The five cyclists recalled the harrowing struggle to pry the beast off their friend using just rocks, sticks and their own hands during the Feb. 17 attack on a trail northeast of Fall City in Washington, according to a recent report.
The friends, all part of the competitive Recycled Cycles Racing team, were 19 miles into their biking trip when the wild animal lunged at 60-year-old Keri Bergere and tackled her into a shallow ditch off the trail with the cougar teeth biting her jaw.
“I thought my teeth were coming loose, and I was gonna swallow my teeth,” Bergere told KUOW in an interview published Thursday. “I could feel the bones crushing, and I could feel it tearing back.”
“I felt like it was suffocating me,” she also told the station. “I could taste the blood in my mouth.”

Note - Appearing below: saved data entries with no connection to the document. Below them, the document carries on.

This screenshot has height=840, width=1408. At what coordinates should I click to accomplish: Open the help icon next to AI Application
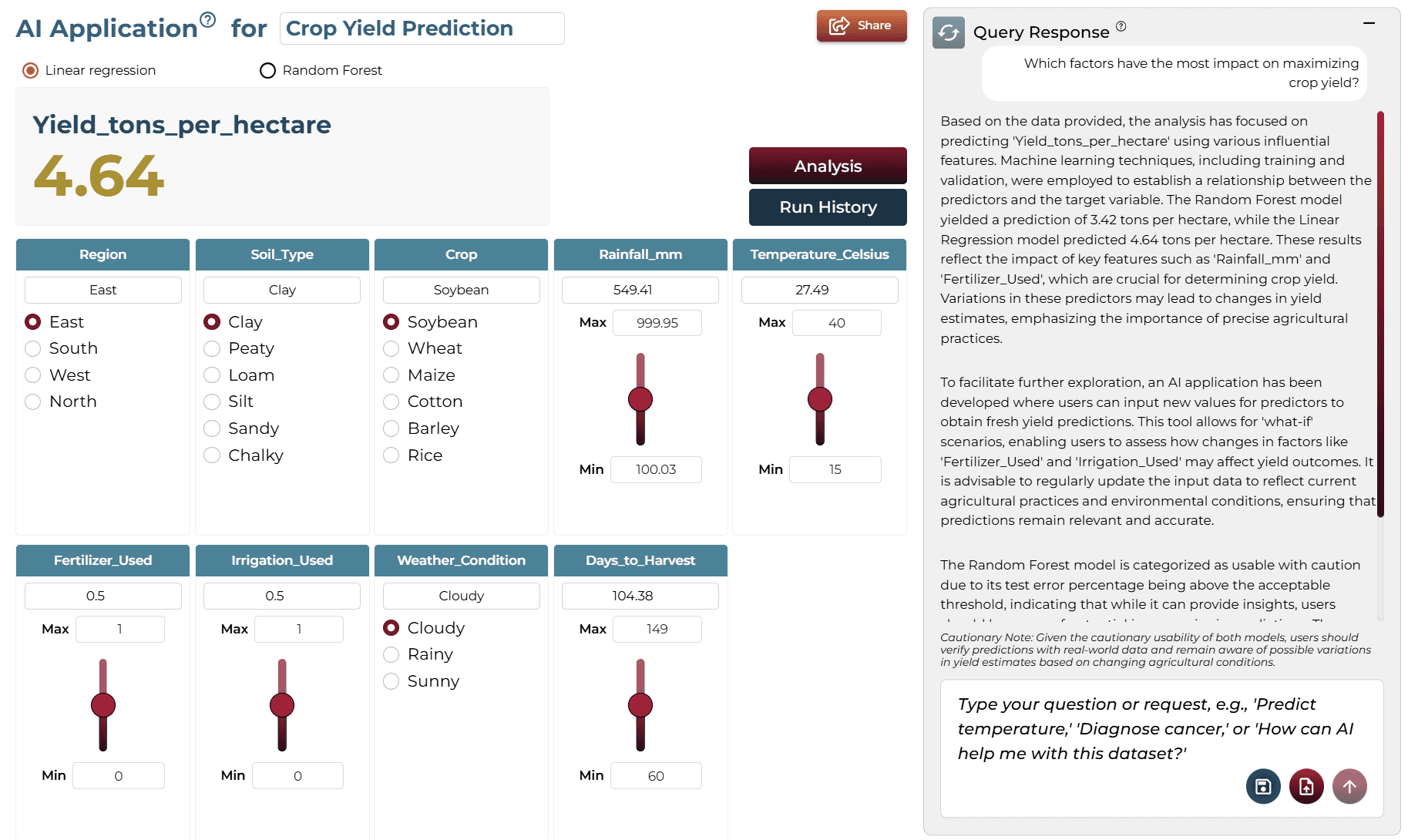(207, 19)
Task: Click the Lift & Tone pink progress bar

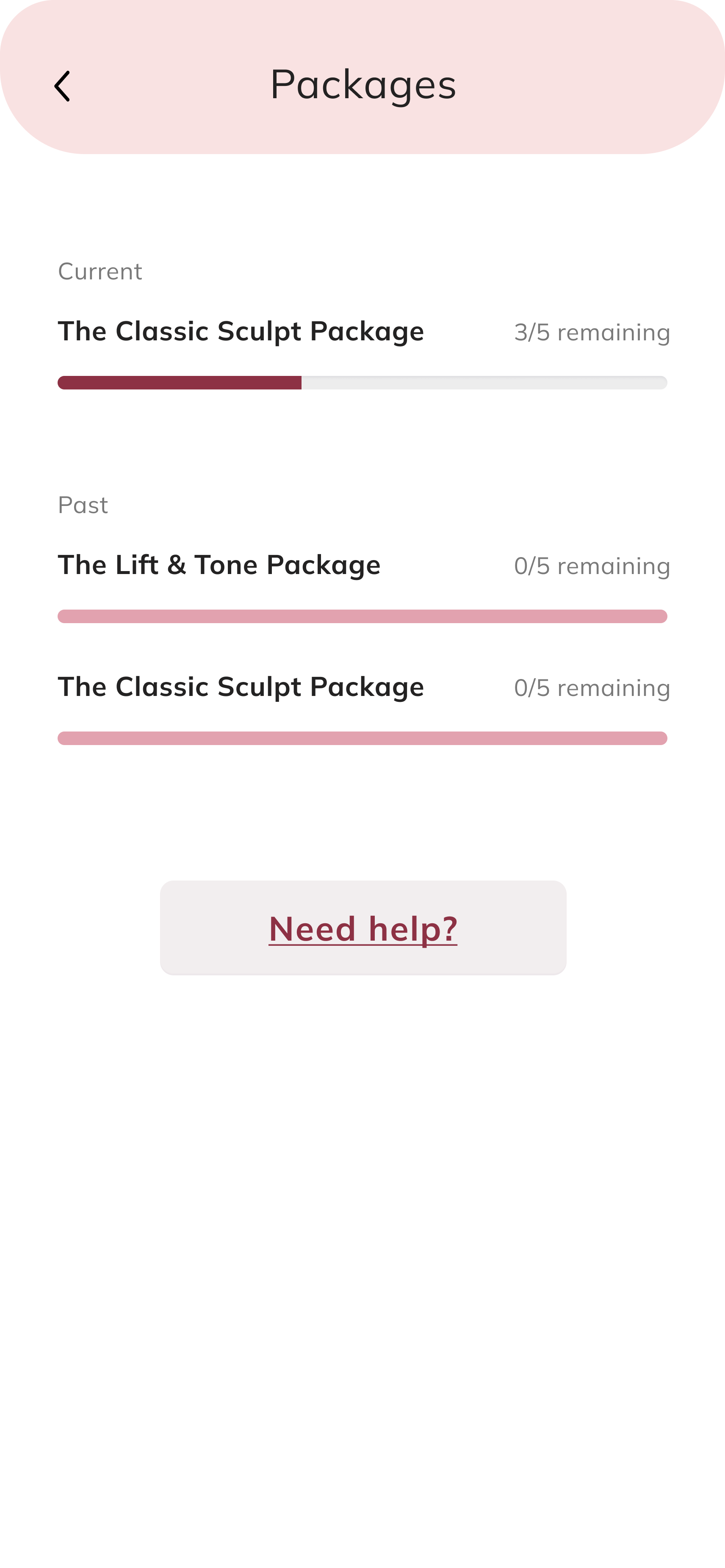Action: [x=362, y=617]
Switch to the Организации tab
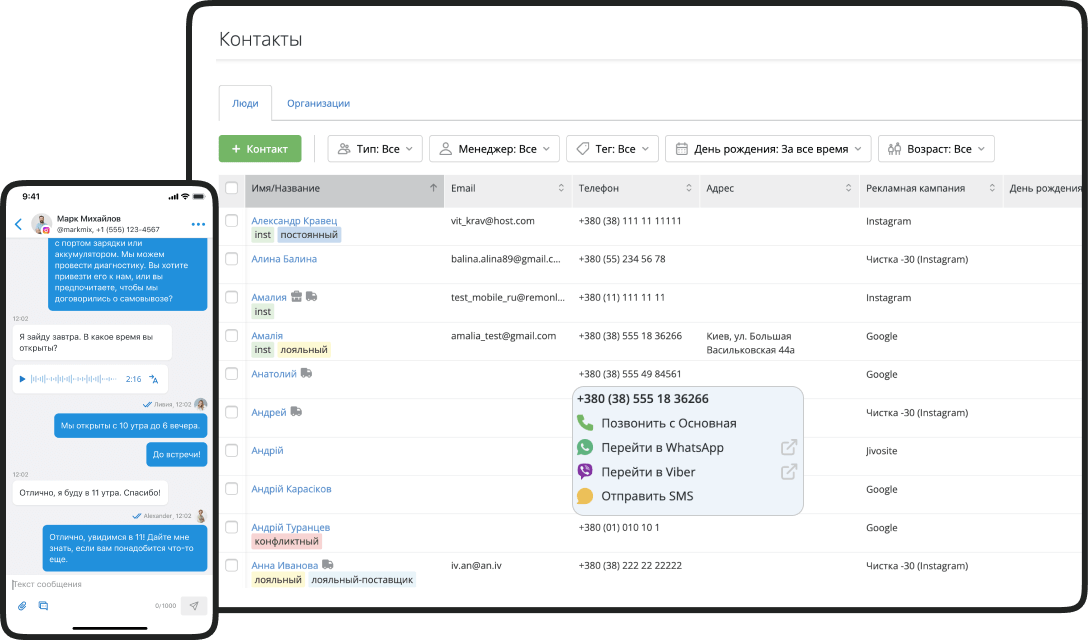Screen dimensions: 1088x640 [x=321, y=103]
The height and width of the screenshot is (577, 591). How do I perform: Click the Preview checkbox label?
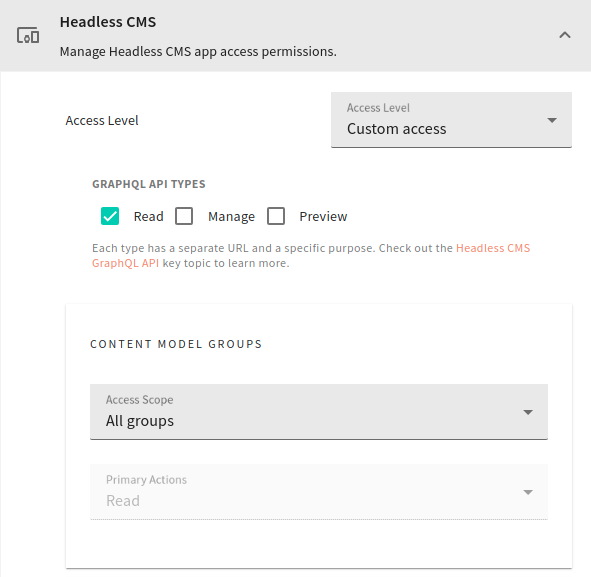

Her friends quickly rallied to her defense using sticks and rocks to try to get the male cougar to loosen his grip on Bergere, whose face was forced into the ground. One cyclist stabbed the cat with a small knife and another, Annie Bilotta, 64, attempted to choke the vicious creature.
“That was like choking a rock,” Bilotta told KUOW. “It did absolutely nothing.”
She then tried to pry the cougar’s jaw with her hand.
“I felt it shifting its teeth like it wanted to try to bite me too,” Bilotta said. “I said ‘no, you’re not gonna get both of us.’”
Auna Tietz, 59, dropped a 25-pound rock on the cougar’s head numerous times while trying to avoid hitting her friend. Bergere, still trapped by the cougar, tried to jab her fingers up the animal’s nostrils and in his eyes.
Finally, after 15 minutes, the animal let up and Bergere was able to crawl away.
Tisch Williams, 59, then grabbed the $6,000 bike of 51-year-old Erica Wolf and the group used it to pin down the mountain puma for 30 minutes before a Washington Department of Fish and Wildlife police officer arrived and shot the creature between the shoulder blades, the outlet reported.
“All these ladies came up with superhuman strength,” said Bergere, who was hospitalized in stable condition, but had noticeable facial injuries.
“They’re teeny ladies, and I know that the Fish & Wildlife shot the final shot to kill it. But these ladies killed that cougar with their bare hands and no weapons,” she also said. “I’m eternally grateful to each one of them.”
The male cougar was about a 1-year-old and weighed roughly 75 pounds, state Fish and Wildlife officials said.
The animal didn’t have rabies or other significant diseases or issues that would lead to aggressive behavior, the department said.